Backwoods is the other outdoor haunt and requires people to walk through half a mile of woods using one glow stick as their only source of light. This haunt has been at Indy Scream Park since the park first opened.
“Many of our actors back there have been four, five, six, seven years with us,” Harmeson said. “They’re a family because they’ve worked together so long.
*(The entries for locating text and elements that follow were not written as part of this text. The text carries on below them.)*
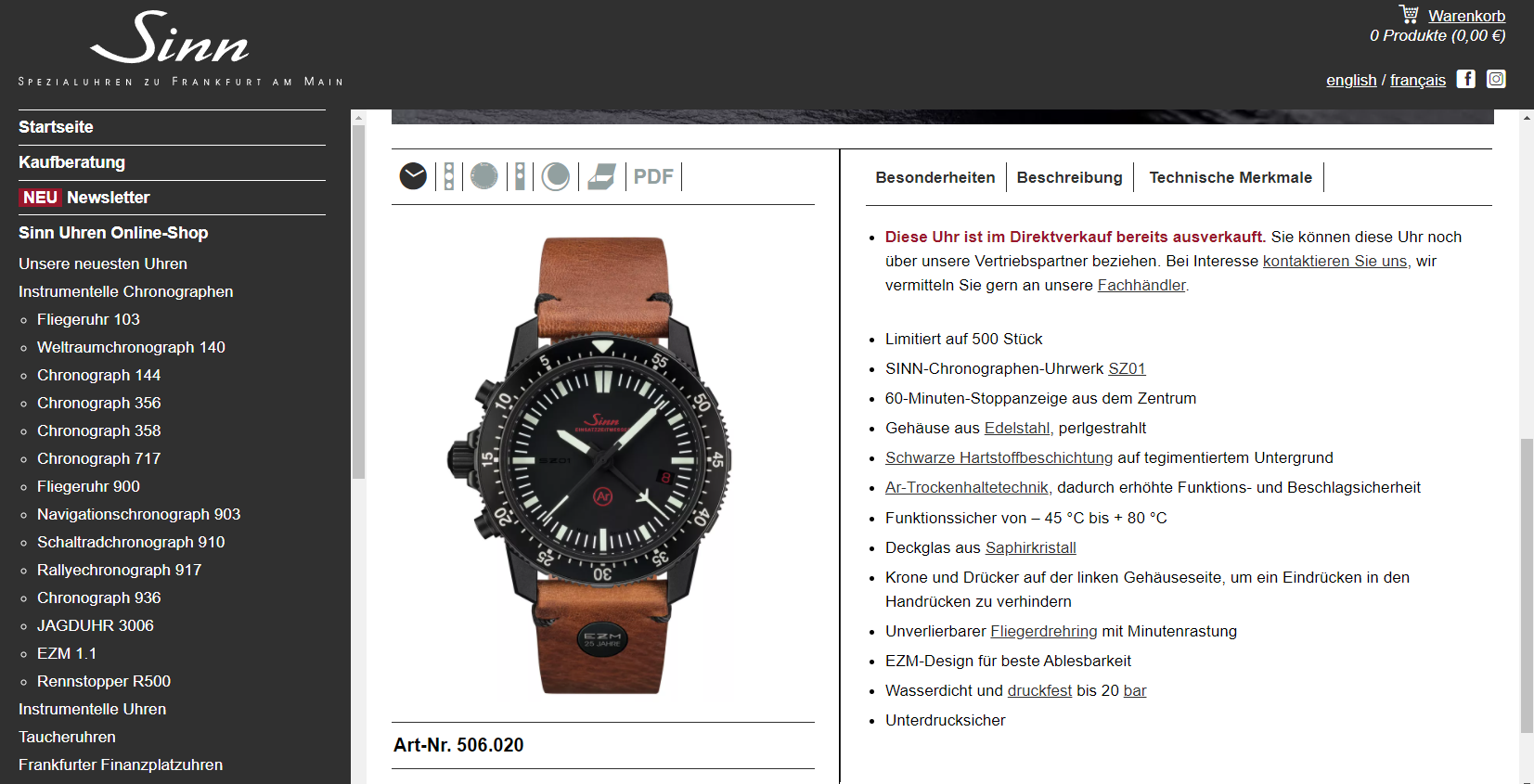The width and height of the screenshot is (1534, 784).
Task: Select Chronograph 936 in sidebar
Action: 98,598
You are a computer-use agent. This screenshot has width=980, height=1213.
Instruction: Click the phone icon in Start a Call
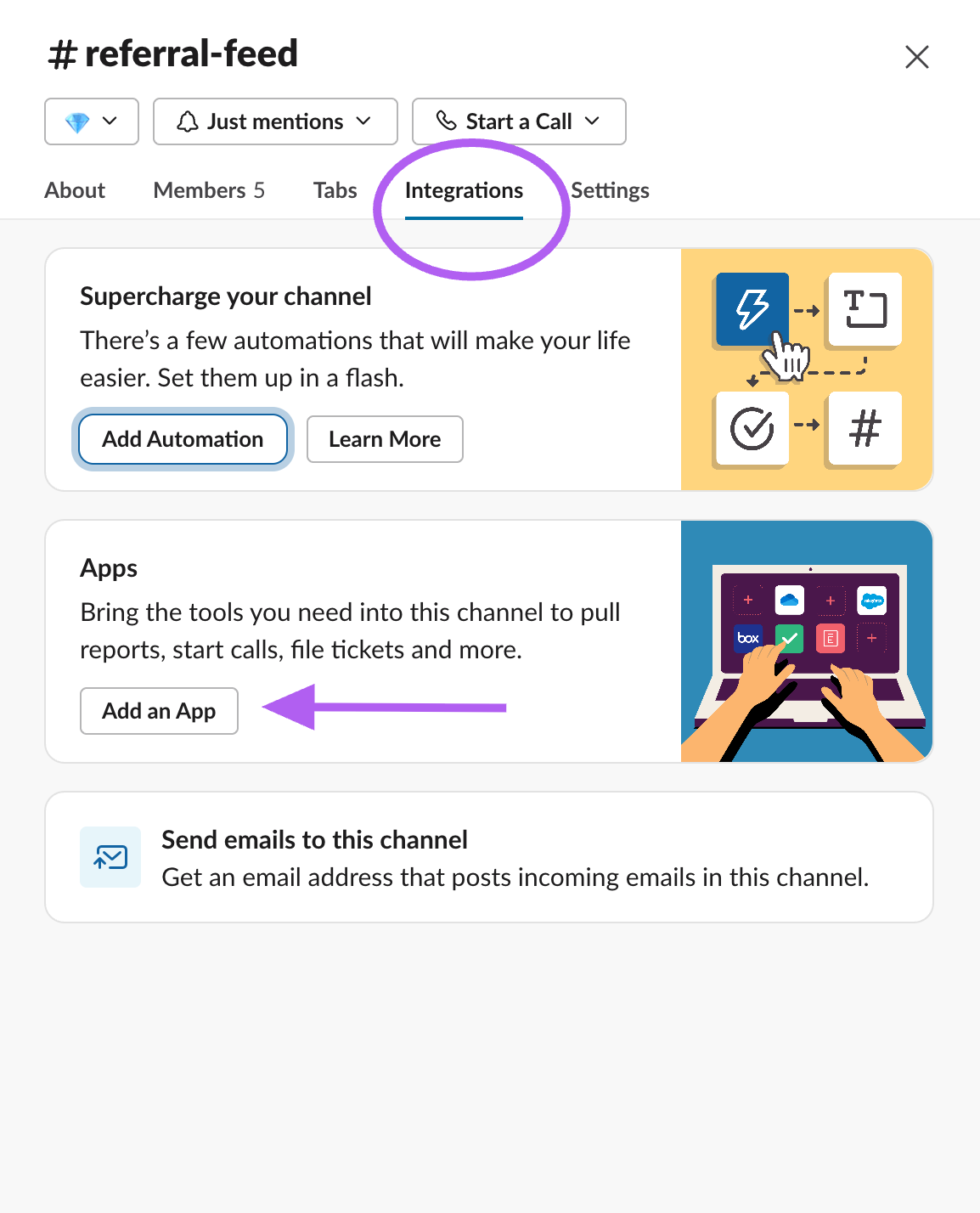click(x=447, y=121)
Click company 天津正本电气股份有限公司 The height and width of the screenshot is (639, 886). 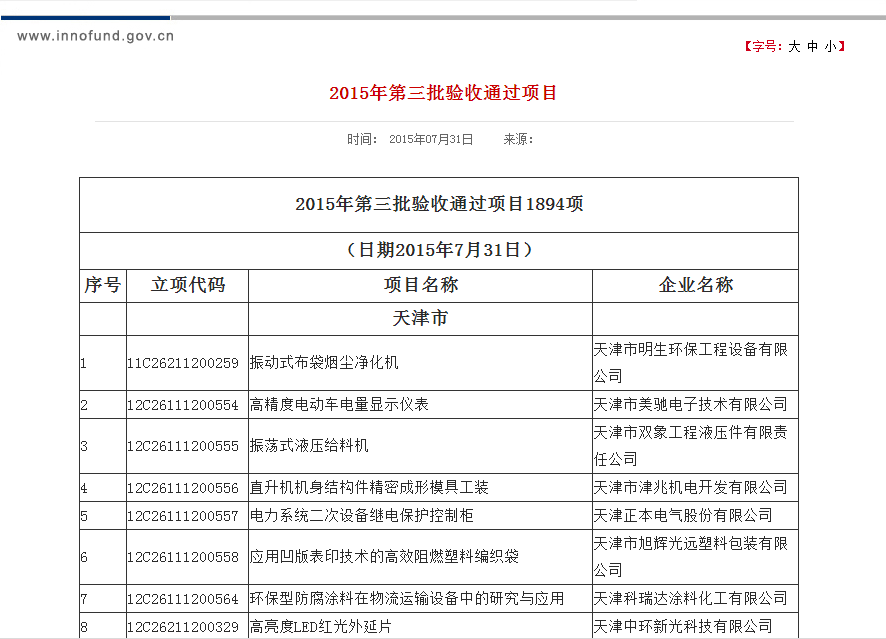point(683,516)
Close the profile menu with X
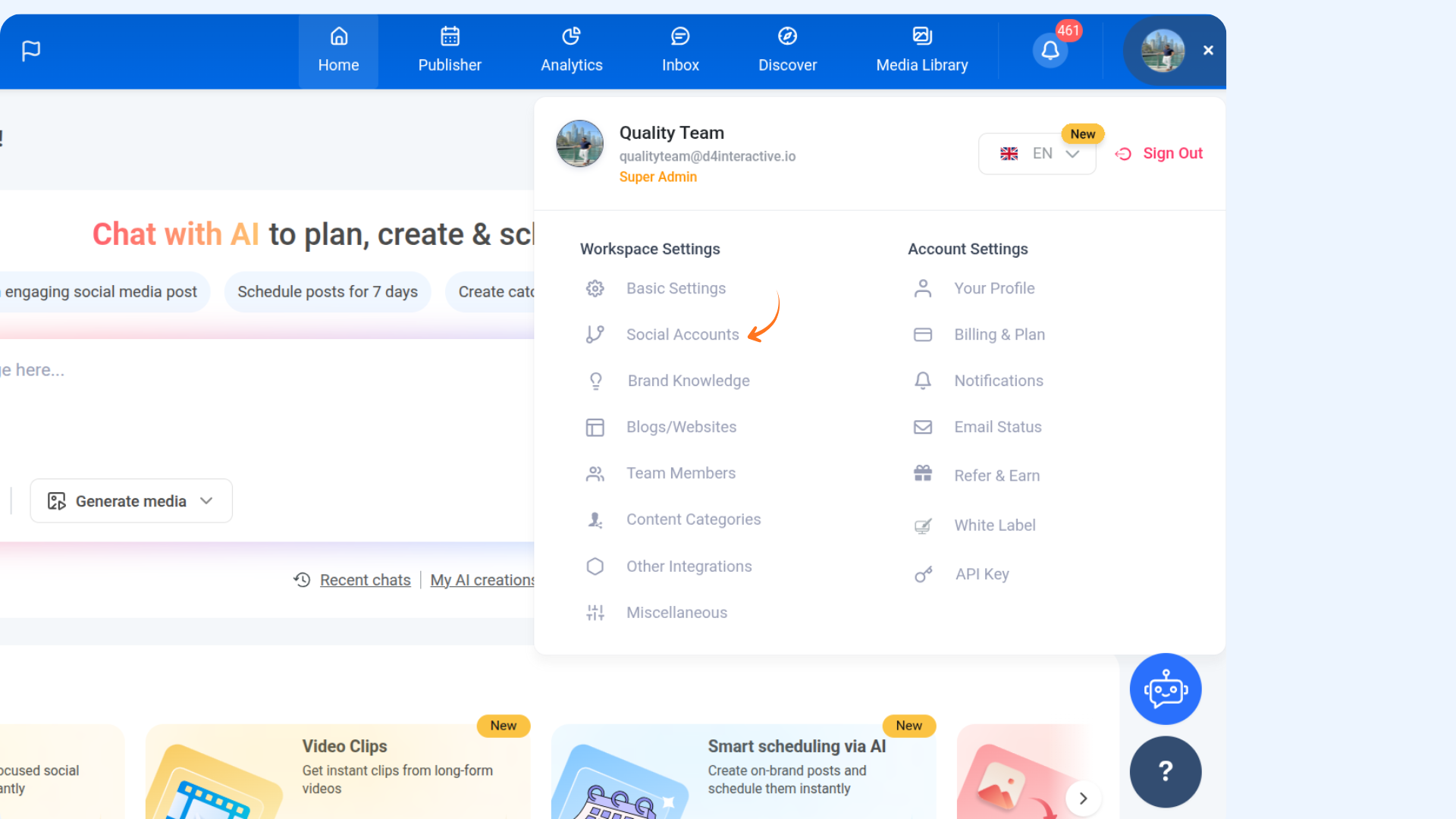 (1208, 51)
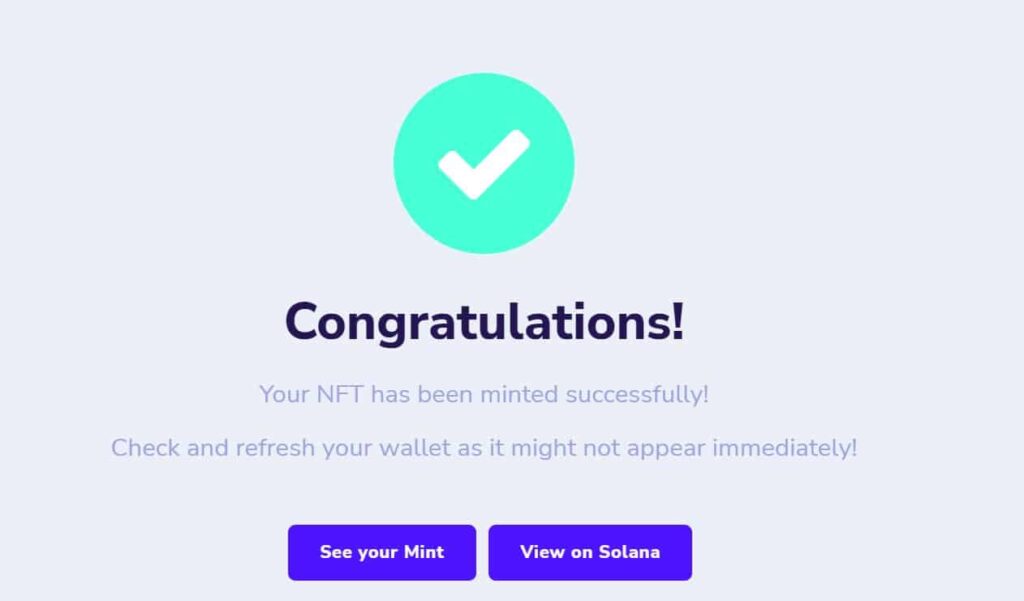Viewport: 1024px width, 601px height.
Task: Click the success icon above Congratulations
Action: pyautogui.click(x=487, y=162)
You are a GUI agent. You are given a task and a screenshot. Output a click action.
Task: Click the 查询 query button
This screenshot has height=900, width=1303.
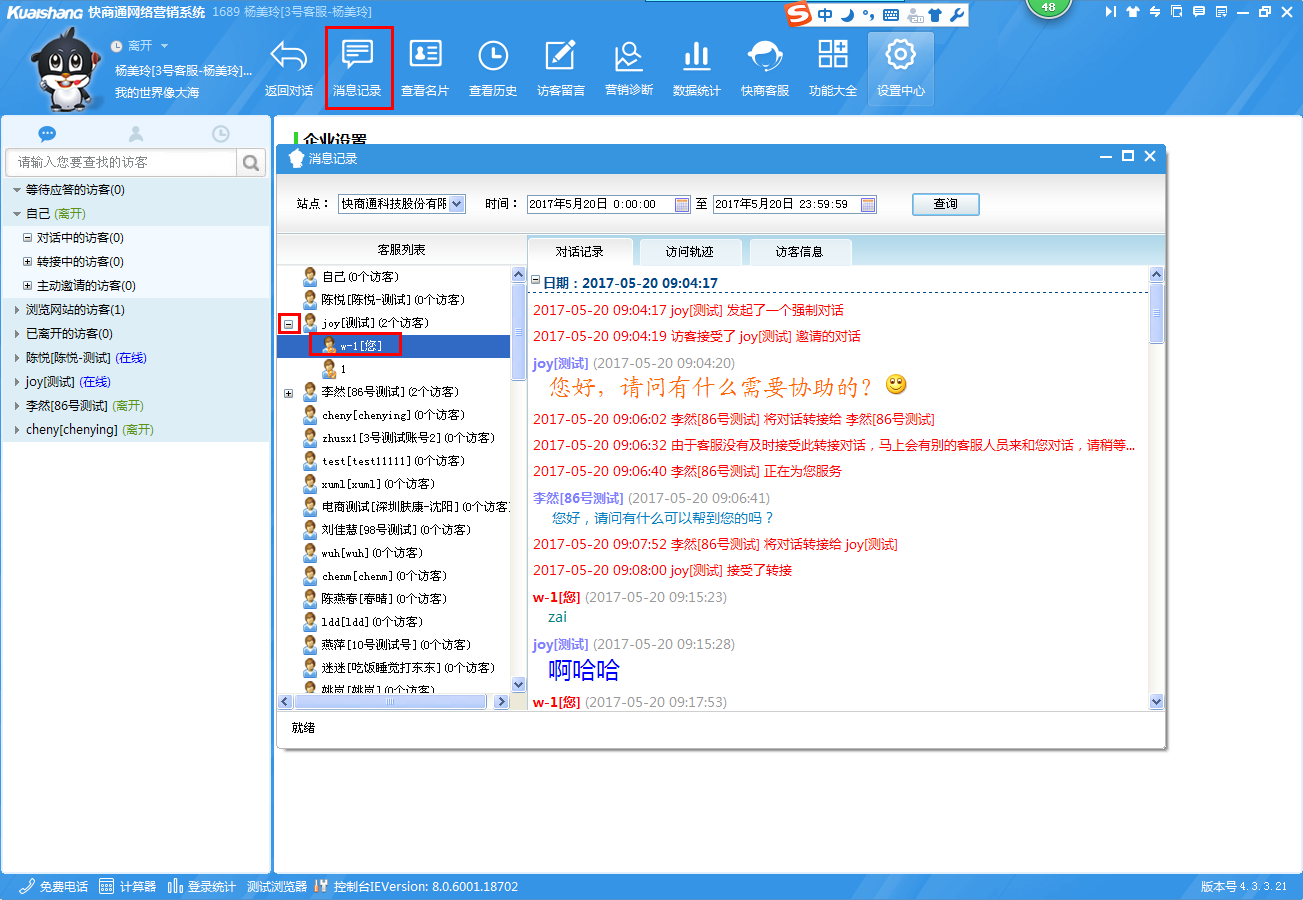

They get together during the off-season, and then when it’s haunt season, they’re right back into positions.”
To efficiently run five haunts and a midway, 180 actors are hired to play roles such as doctors, patients, clowns, zombies, prisoners and inbreds.
Before being made up, 180 people wait behind tall fences and next to trailers, sitting by campfires, smoking and practicing their screams.
The first trailer is run by “Ran-D” Pitts, a costume designer with 35 years of experience going back to his time in high school. His trailer included dressing rooms, a small desk with a sewing machine and two rows of hangers on each side of the trailer holding purposefully tattered clothing.
“I have it all laid out,” Pitts said. “Each section is a different haunt. I have everything broken down.”
Parallel with Pitts’ trailer is an actor’s second stop: the makeup trailer. Inside, five women stand beside five vanities waiting for their first character to enter. Outside, screams and shouts can be heard through the trailer’s walls.
“You just heard them holler, so we’ll have one or two people here in five minutes,” makeup manager Jodi Morgan said.
Morgan has been doing makeup at Indy Scream Park “since the very first day.”
“The five of us make up over 100 actors in just under two hours, so we’re very fast,” Morgan said.
The final touch for each character is the wall of blood, where one woman stands in front of the sheet of metal serving as the wall, puts the “blood” in her mouth and spits it upwards.
“(Actors) stand there and they’ll take a jug and they’ll splash them with blood,” GM Harmeson said. “And no, it’s not real blood. Everybody always asks that question — I know, it’s not as exciting.”
Waiting to enter midway from backstage is a small group of clowns, asylum patients and mutants completely caked in makeup. They gather around before committing to their character for the rest of the night.
“Stay away from the entrance — let (the visitors) in,” the group is told. “Other than that, let’s try and have as much fun as we can.”
As the sun sets and the air gets colder, more people walk in and sit at the picnic tables provided in the midway. Three clowns, Icky, Sticky and Bonzo, walk around jump-scaring those that aren’t paying attention as to who’s behind them.
Icky, whose real name is Rory Solverson, talked in a high, giggly voice as he described his job and work outside Indy Scream Park.
“I usually do theater and character acting,” Solverson said.
Solverson has been character acting for six years and acting in theater for eight. This is his first year acting at Indy Scream Park.
A group of friends gather by the large campfire in the center of the midway, laughing despite the scares surrounding them, the smell of fire slowly seeping into their clothes and hair.
It’s now 9 p.m., and the sky is black. The park is alive with lights and voices filling the air.
Upon exiting the park, walking into the parking lot and passing the hangar, screams can be heard coming from inside the haunts. In any other place, hearing screams on a weekday night might be alarming, but for Indy Scream Park, it’s just business as usual.